The online part included taking a receiver’s liked pages, inferring likes for similar pages, and matching all these pages to a ranked and diversified list of giftable product recommendations. These recommendations came with explanations, which were quite important in this case because the giver of a gift has to know why they’re giving it.
Netflix provides another example for how focusing on a single algorithm or measure of success is far from sufficient. In a recent blog post, they talk about how they use multiple algorithms to optimise the order of different recommendation lists and each list’s internal ranking, while considering device-specific UI constraints, relevance, engagement, diversity, business requirements, and more.
An example from my experience comes from Giveable (which ended up evolving into Hynt), where a single list was generated by mixing the outputs of the following recommendation approaches: contextual, direct likes, inferred likes, content-based, social, collaborative filtering of products, previously viewed items, and popular interests/products. The weight of each algorithm in the mix was static – it was either set manually or through A/B testing, and then left as a hardcoded constant.

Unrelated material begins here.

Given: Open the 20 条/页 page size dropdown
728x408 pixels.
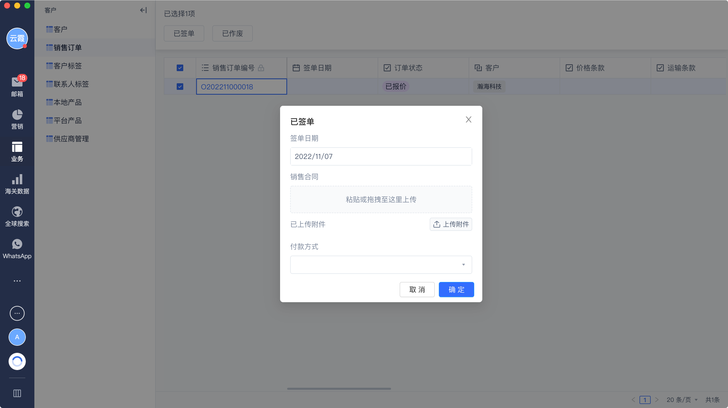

This kind of static mix can get you very far, but there’s a better way that I haven’t gotten around to implementing before leaving to work on other things. This way is described in a series of posts on bandits for recommenders by Sergey Feldman of RichRelevance. The general idea is to train recommendation models offline using a small number of strategies/paradigms. Online, recommendations are served from strategies that maximise clickthrough and revenue, given a context of features that describe the user, merchant, and web page where the RichRelevance widget is embedded. Rather than setting static weights for the strategies, the bandit model continuously adjusts the weights, while balancing between exploring new strategy weights and exploiting strategies that have been known to work well in a specific context. This allows the overall recommendation engine to adjust to changes in reality and in the underlying data.
The first conference I attended as a PhD student was the 18th International Conference on User Modeling, Adaptation and Personalization (UMAP), back in 2010. The field of recommender systems was getting increased attention, and Peter Brusilovsky, who has been working in the UMAP field for decades, argued that recommender systems are the new expert systems. This was partly because the hype was causing people to broaden the definition of the field to allow them to say that they’re working on recommender systems.
I don’t think it’s incorrect that personalisation and recommender systems are different things. However, one problem that this may cause is making people think that common recommendation techniques would apply in scenarios where they’re unlikely to work. For example, web search can be seen as a recommender system for pages that gives a high weight to the user’s intent, as captured by the query. Hence, when personalising web search, it seems sensible to use collaborative filtering techniques. This was indeed my experience with the Yandex search personalisation competition: employing a matrix factorisation approach that was inspired by collaborative filtering turned out to be a waste of time compared to domain-specific methods.
In conclusion, recommenders are about as murky as data science. Just like data science, the boundaries of recommender systems are hard to define and they are sometimes over-hyped. This hype may lead to people investing in a recommender system they don’t really need, just like the common issue of premature investment in data science. However, the hype is based on real value, which can definitely be delivered by recommender systems when they are used correctly.